I rubbed the back of my neck, letting my posture slouch just a fraction, returning to the casual, infuriatingly conversational tone. I looked around the room as if I had just accidentally broken a glass at a very expensive dinner party.

"I just wanted to give an old guy a revenge and plot a revolution against the Spire," I shrugged.

The casual facade vanished in a microsecond.

I snapped.

I dropped the aura of my trait entirely. The golden irises of my eyes flared with blinding, terrifying intensity. The heavy, inescapable gravity of Convergence exploded outward, but this time, it was laced with the sickening, entropic green radiation of my newly acquired Ruin trait. The polished stone floor beneath my boots instantly decayed into gray ash. The shadows in the room violently rushed toward me, swirling around my dark coat like a hurricane of consequence.

The air pressure in the room dropped so violently that several of the elite mercenaries on the upper tiers collapsed to their knees, gasping for breath, their weapons clattering uselessly to the floor.
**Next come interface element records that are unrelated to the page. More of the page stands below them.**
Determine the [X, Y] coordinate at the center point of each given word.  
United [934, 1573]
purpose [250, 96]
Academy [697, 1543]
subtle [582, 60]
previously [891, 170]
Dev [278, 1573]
I looked at the Top Five. I looked at Ignatius, Cassandra, Widow, and Lee.

"What say you guys?" I asked.

A wide, terrifying, utterly ruthless smirk spread across my face. It was the smile of a man who had just swallowed a god and was still hungry.

"Should we kill a god and his blade?"

The proposal hung in the air, a direct, treasonous challenge to the Nameless King and his ghostly heir, Arthur Valmont. I was standing on the Spire's holy ground, covered in the ash of their fallen brother, casually suggesting an alliance to tear heaven down.

But I wasn't finished. The smirk didn't fade. It grew sharper. More predatory.

I turned my head slowly, dragging my golden, radioactive gaze away from the obsidian table, and locked my eyes onto the three lesser Kingpins trembling on the balcony above.

"But you all have to die, Valeria, Silas, Malakar," I stated, my voice ringing with absolute, fatal finality. The Convergence aura surged, hungry for the corruption, the silence, and the dead.

I raised a hand, the green energy of Ruin pooling in my palm.

"After all... your empire would already be claimed by now."